■ **Excerpt to read**
________________________

[This post was last updated on 16 April 2020 to reflect the extensions to the temporary bans on short selling by EU national regulators]
SHORT SELLING REGULATION
During this unprecedented period of disruption, the European Securities and Markets Authority (ESMA) and other national regulators have taken various extraordinary steps to address the risks faced by financial markets in the EU.
In the past week, ESMA has issued a decision amending the notification threshold for net short positions under the EU Short Selling Regulation (SSR), with some local regulators also imposing temporary prohibitions on short selling transactions. While there has not been any change in the way that the underlying legislation operates, the practical impact of these steps will restrict activity in some markets. Firms involved in short selling need to adjust for the increased transparency obligations.
1. ESMA – new short thresholds
On 16 March, ESMA published its decision to lower the threshold at which persons who hold net short positions in companies whose shares are admitted to trading on an EU regulated market must report to national regulators to 0.1% of the issued share capital (down from 0.2%).
This lower threshold applies automatically across all EU countries. It will be in place for three months, although ESMA may extend this. Certain exemptions continue to apply, including:
- net short positions arising from market making and stabilisation activities; and
- net short positions held in shares admitted to trading on an EU regulated market where the principal venue for the trading of the shares is located in a third (ie non-EU) country.
2. National regulators – temporary bans on short selling
In addition to the new EU-wide lowered reporting threshold, national regulators in certain EU jurisdictions have implemented temporary restrictions on any short selling of securities admitted to trading on regulated markets in their jurisdictions (both new and increasing net short positions). A summary table showing the relevant jurisdictions and duration of each prohibition is below:
||Latest national regulator public statement
||Date prohibition imposed
||Prohibition imposed until
Generally, those short selling transactions undertaken by market makers are exempt, and special provisions apply to index-related instruments. However, as these prohibitions are applied on a national (not EU-wide basis) firms will need to confirm the scope and application of the bans in each of the relevant jurisdictions (including any subsequent clarificatory guidance which may be published).
3. Position in the UK
The FCA has applied ESMA’s amendment to the reporting threshold for net short selling positions (i.e. lowered from 0.2% to 0.1%). However, in a statement made by the FCA on 17 March 2020, firms were told to continue to report data in the UK using the previous threshold until further notice, while the FCA made the necessary technological changes in how it receives the data. Since then, the FCA has confirmed that the required changes have been made and that it will be ready to receive notifications at the lower threshold from 6 April 2020. Firms are not required to amend and resubmit notifications submitted to the FCA between 16 March 2020 and 3 April 2020. Firms should make best efforts to report at the lower threshold from 6 April 2020. Firms should contact the FCA if they are unable to amend their systems by this date.

________________________

■ **Given data**
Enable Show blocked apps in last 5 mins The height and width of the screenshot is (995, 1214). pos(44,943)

________________________

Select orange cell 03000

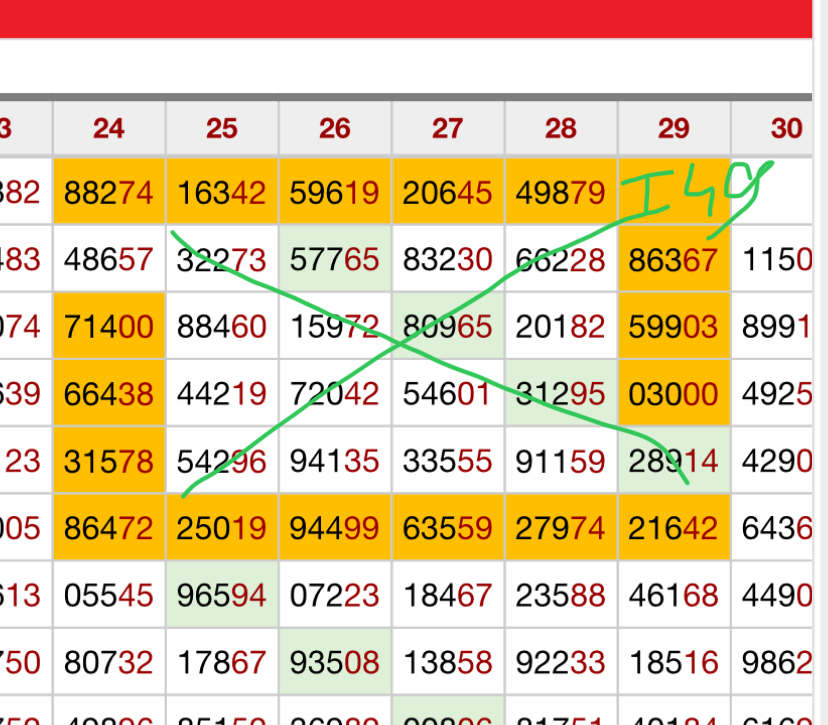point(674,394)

________________________

■ **Prompt 1**
Translate this sentence from the short selling update into Spanish: "This lower threshold applies automatically across all EU countries."
■ **Prompt 2**
Does each statement below agree with the short selling update? Answer yes or no for each, and quote the words from the update that decide it.
(a) ESMA lowered the reporting threshold for net short positions from 0.2% to 0.1% of issued share capital.
(b) Firms must amend and resubmit notifications sent to the FCA between 16 March 2020 and 3 April 2020.
(c) ESMA's lower threshold will be in place for six months.

■ **Task answer 1**
Este umbral más bajo se aplica automáticamente en todos los países de la UE.

■ **Task answer 2**
(a) Yes: "to 0.1% of the issued share capital (down from 0.2%)"
(b) No: "Firms are not required to amend and resubmit notifications submitted to the FCA between 16 March 2020 and 3 April 2020."
(c) No: "It will be in place for three months, although ESMA may extend this."